The question I have is:

When are we going to get this level of visibility into the core Office 365 products? Exchange, Lync and SharePoint?

One of the big issues we face with customers in Office 365 is having zero visibility into when things change.  We are not alone, Jeremy has a good write up about some issues they have faced with APIs changed unexpectedly.

If I were at Microsoft still here is a sampling of things I would be pushing hard for:

  • Release and Update schedule.  Notes on exactly what is coming and when (per tenant).
  • Dev sandbox.  Ability to ask for a temporary test tenancy on a particular “version” of the service/product so that customers and partners can test their other systems that integrate with Office 365.
  • Postponement.  The ability to ask for a postponement of an update for up to 30 days. This would give customers/partners time to test and fix up any issues.
  • Open dialog with trusted advisors.  Microsoft was built on the back of strong partnerships.  Having a group of trusted advisors with a Bat Phone to someone who cares in engineering would go a long way. This group wouldn’t need to be big, but would be of good people who get it. People who want to help MS get better, not moan about it publically.

Some might say:

“Chris that is all great, but surely they should just get their cloud model to work and not break stuff randomly!”

Yeah that is great if you think you can reach Nirvana.  However, that is an impossible goal. Especially with something as complicated as Office 365 and all of its constituent parts.  Don’t let some chump from the valley with bubble gum SaaS product tell you otherwise 🙂

I think with some of the above changes proposed that things would get A LOT better really quickly.

Excerpted records:
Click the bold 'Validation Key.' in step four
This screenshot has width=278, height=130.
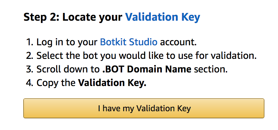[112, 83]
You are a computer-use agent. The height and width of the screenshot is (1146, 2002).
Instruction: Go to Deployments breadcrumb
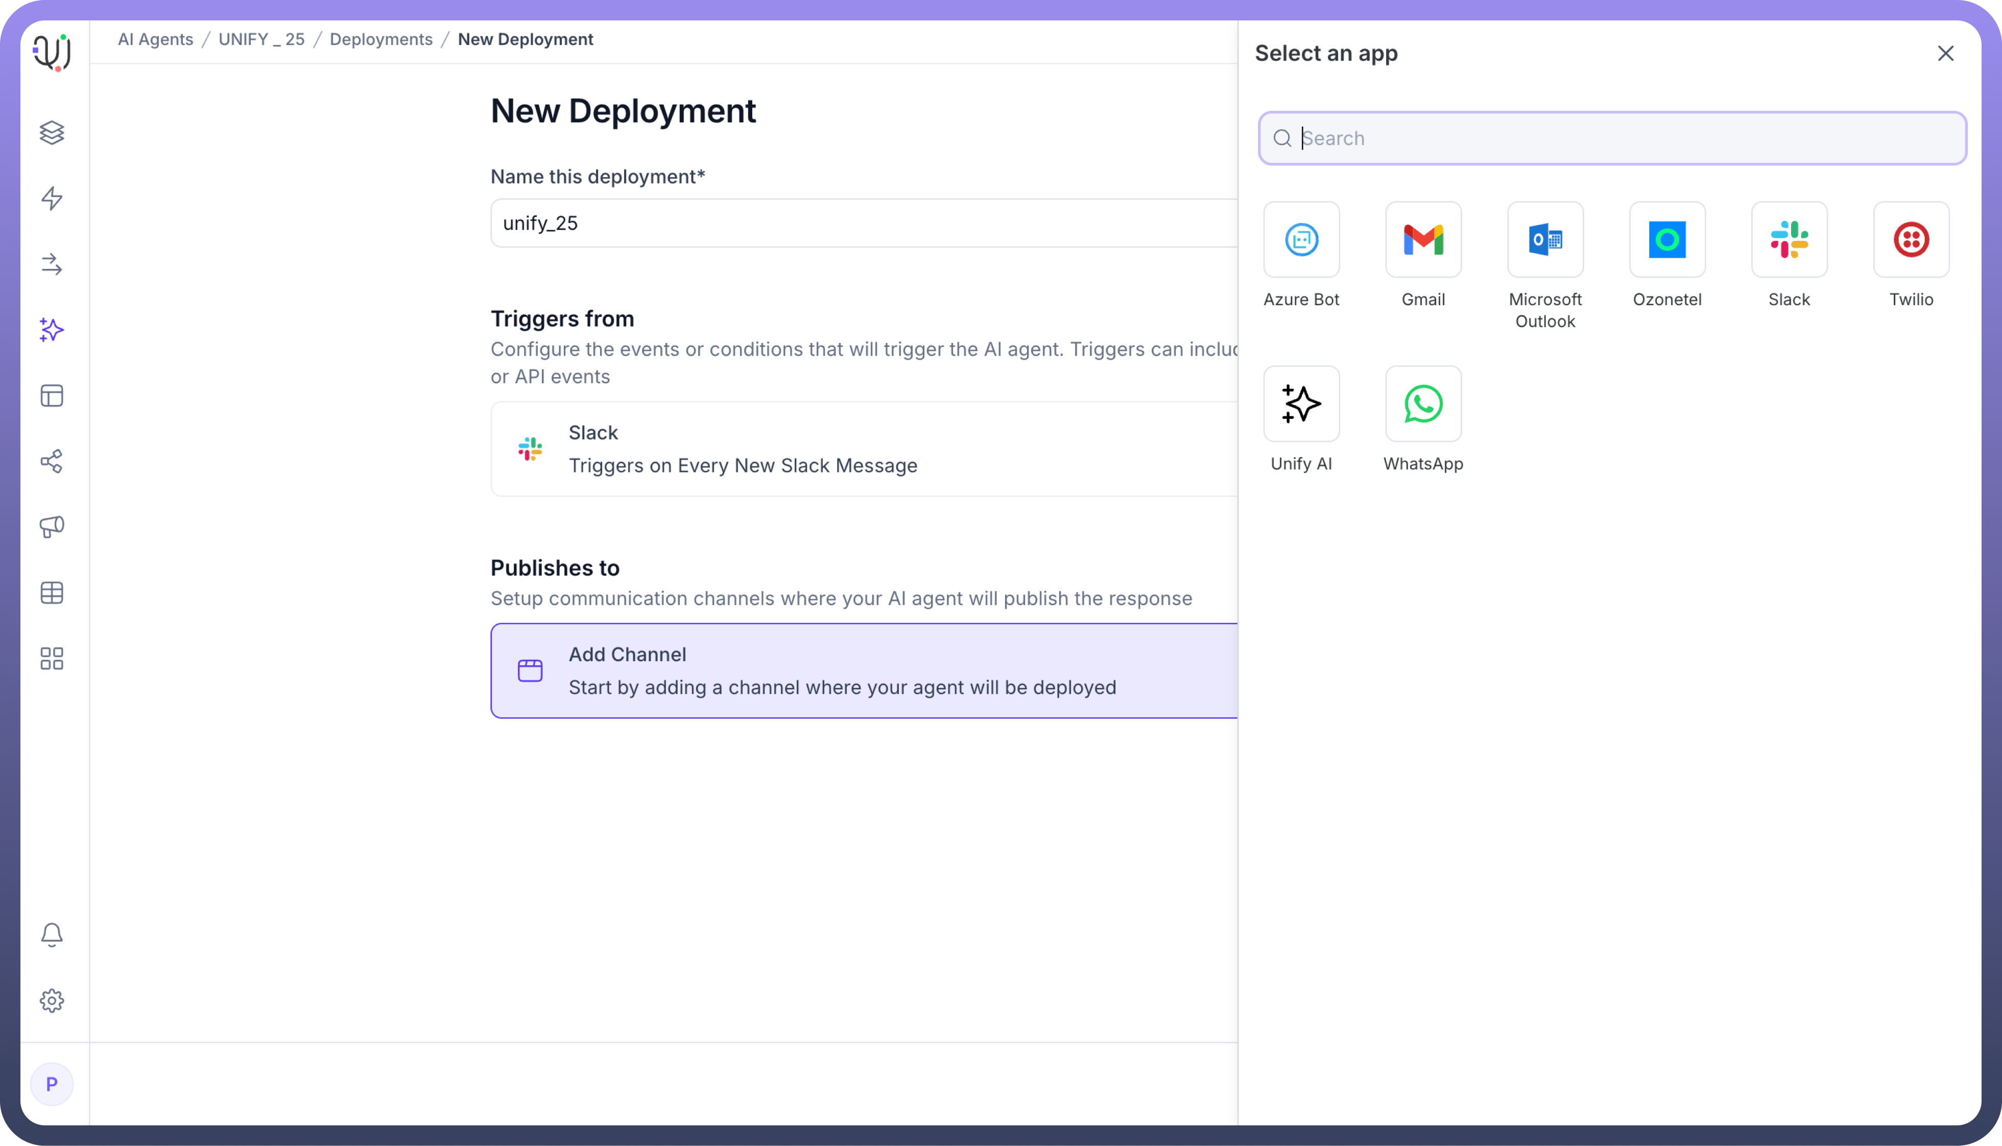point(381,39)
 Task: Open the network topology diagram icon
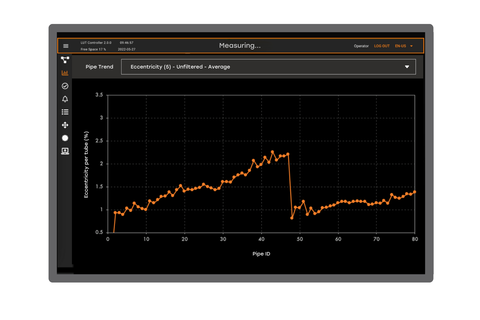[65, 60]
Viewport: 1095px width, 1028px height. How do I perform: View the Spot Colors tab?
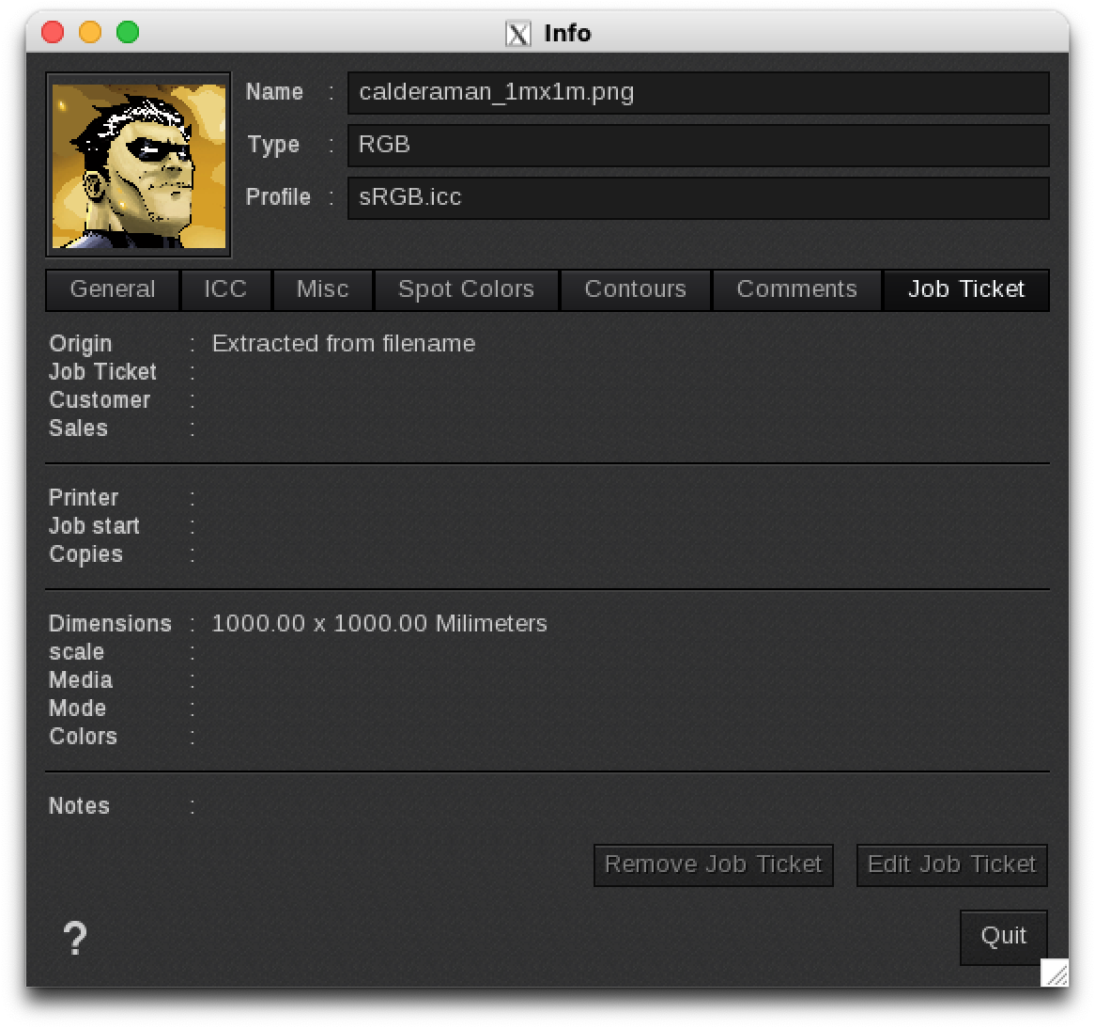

Task brief:
Answer these about the passage on Office 365 updates above:
(a) Which core Office 365 products does the writer name?
(b) For up to how many days would the proposed postponement let an update be delayed?
(c) How does the writer describe the goal of reaching Nirvana?

Task output:
(a) Exchange, Lync and SharePoint.
(b) Up to 30 days.
(c) As an impossible goal.